Noir, Recensione

ROAD TO NOWHERE

Titolo OriginaleRoad to nowhere
NazioneUSA
Anno Produzione2010
Genere
Durata121'
Sceneggiatura
Fotografia
Scenografia

TRAMA

Mitch Haven gira un film su Velma Duran, amante suicida di un uomo politico. Forse.

RECENSIONI

Didascalicamente. Mitchell Haven ha un'ossessione: Velma Duran. Monte Hellman ha un'ossessione: il cinema. A cui torna, ventidue anni dopo Iguana. Scuola Corman, responsabile intorno agli anni 70 di opere low budget che sono pietre miliari del cinema indipendente (La sparatoria e Strada a doppia corsia, solo per citarne due, immensi), padrino in ogni senso di uno degli autori centrali del cinema contemporaneo (Quentin Tarantino), marginale per vocazione ed eccessiva lungimiranza: Hellman gira, all'apparenza, il proprio 8 e ½ [per dirlo in quei termini automatici che prevedono che un autore si consacri tale nel meta-riflettere sul (proprio) cinema]. Road to nowhere come debito saldato tardivamente da (e verso) un autore dimenticato. Eppure questa strada verso il nulla non è semplicamente un'analisi stantia, la messa in immagine di quelle filosofie sull'autofagia dell'immaginario che da Baudrillard giungono a Virilio, cinema-teorema inerme e glaciale. Road to nowhere è puro piacere (e annullamento) del metacinema, film su un film che confonde finzione e realtà, su una realtà falsificata confermata da un'opera di finzione, il vero nel falso, torsione su torsione: sostanzialmente la continua messa in abisso della verità, una pratica di spaesamento, un invito (dopo constatazione) al disorientamento. Lo sviluppo della narrazione si disperde nell'esponenziale, dislocante gioco dei livelli: non c'è sicurezza ontologica nel rappresentato, cause ed effetti deflagrano nella messa in scena (e in scena e in scena e in scena e in scena e in scena e in scena e in scena) di una logica che non ha fondamenta stabili: razionalmente rimangono i frammenti di una storia da ricomporre, sommersi da una superficie cinematografica che non ha più senso, ma è solo sensuale, flusso (non a caso) digitale, noir nel profondo, innervato da frammenti di Erice, Bergman, Sturges, percorso da traiettorie di infatuazioni pulsanti, desideri che divorano l'anima, aleggiare di misteri, donne che vissero molteplici volte, domande irrisolte, dubbi e un'unica certezza, l'assenza di vie di fuga. Lo zoom finale ribadisce: è solo un'immagine. Ma c'è solo l'immagine. Tra Black Dahlia e INLAND EMPIRE. Per chi scrive, un capolavoro.

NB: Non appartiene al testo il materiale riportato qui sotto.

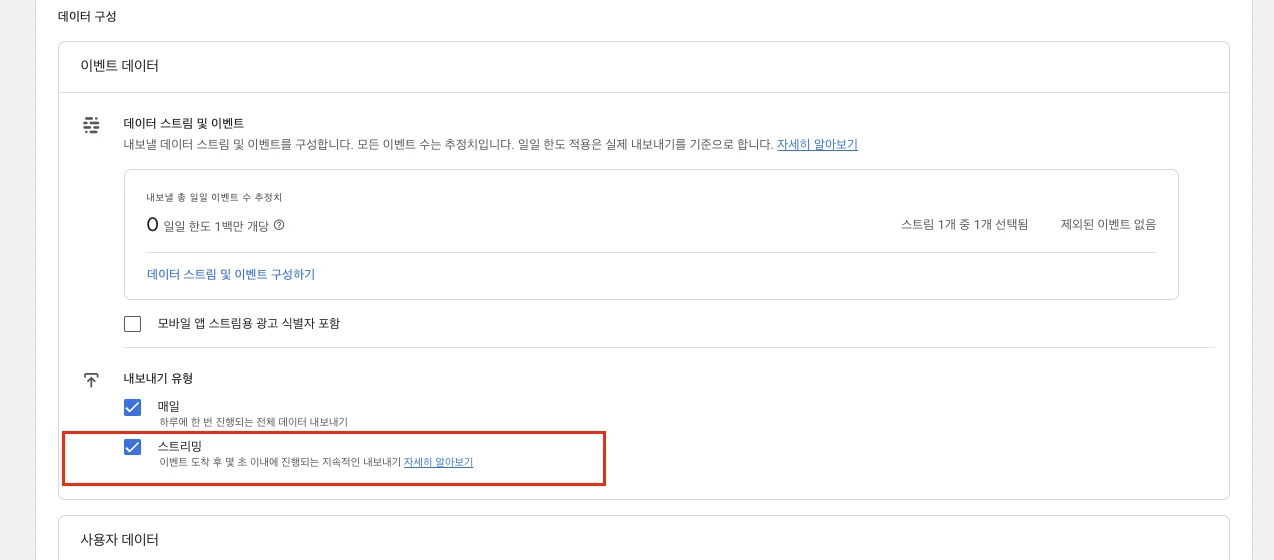Open 자세히 알아보기 link after data streams description

(x=817, y=144)
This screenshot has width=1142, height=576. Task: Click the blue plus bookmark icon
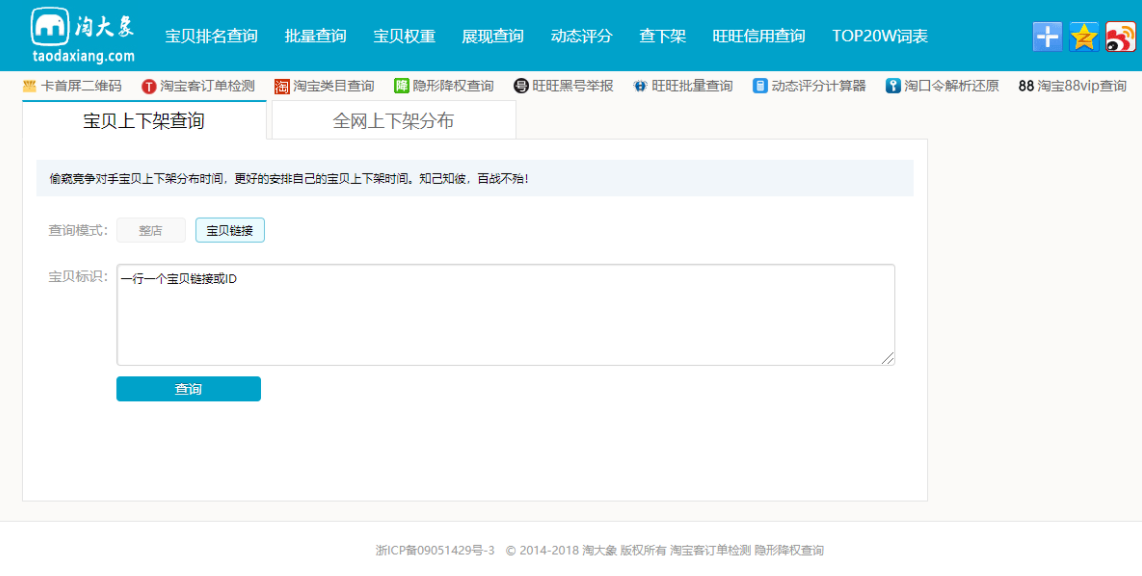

Icona del sottobosco cinematografico americano, poco noto al grande pubblico, Monte Hellman si è sempre distinto per la determinazione con cui ha portato avanti progetti sperimentali e anti commerciali. È anche colui che ha in qualche modo scoperto il talento di Quentin Tarantino, producendogli nel 1992 l’opera d’esordio Le iene. Il suo ritorno al cinema in veste di regista, dopo ben ventidue anni, continua un percorso molto personale di ricerca. Nel suo lungometraggio, dal titolo emblematico (Road to Nowhere suona come una dichiarazione d’intenti), si intersecano differenti piani narrativi: c’è un fatto di cronaca che ispira la creatività di un regista, c’è quindi il film nel film, ma c’è anche la realtà del set che bussa alla porta. L’intreccio meta-cinematografico imbastito da Hellman vuole probabilmente indurre alla riflessione sul rapporto tra realtà e finzione, ma il regista newyorchese pare dimenticare che in questi vent’anni molti altri hanno affrontato il tema, con risultati di sicuro più perturbanti, David Lynch in primis, di cui Hellman pare inconsapevole emulo. Difficile quindi lasciarsi travolgere dalle derive previste dal film, dai continui rimbalzi tra realtà e sua rappresentazione, dagli echi noir, dalle svolte poliziesche, dalle citazioni non poi così sottili (quel Settimo sigillo di Ingmar Bergman poco prima della resa dei conti finale), dagli scarti temporali improvvisi, dalla patina intellettuale che copre il film di intenzioni prive di sbocchi. La sceneggiatura accumula quindi eventi, affianca dettagli, dissemina indizi, ma il fine unico pare quello di depistare e ciò che alla fine si evince (il ruolo della macchina da presa in grado di imprimere un’inevitabile soggettività, lo sguardo come porta sull’infinito) non illumina poi molto. Il viaggio nutre poco non tanto perché non si capisce dove porti, la mancanza di un approdo era l’obiettivo fin dal principio, quanto perché la commistione di immagini e parole non aggiunge nulla al tema meta-cinematografico affrontato e manca di quella fascinazione, necessaria data le ambizioni messe in campo, in grado di trasformare la visione in un’esperienza sensoriale capace di andare oltre il razionale. Per i più volenterosi, si racconta che una seconda visione offra spunti inaspettati e apra porte dell’inconscio.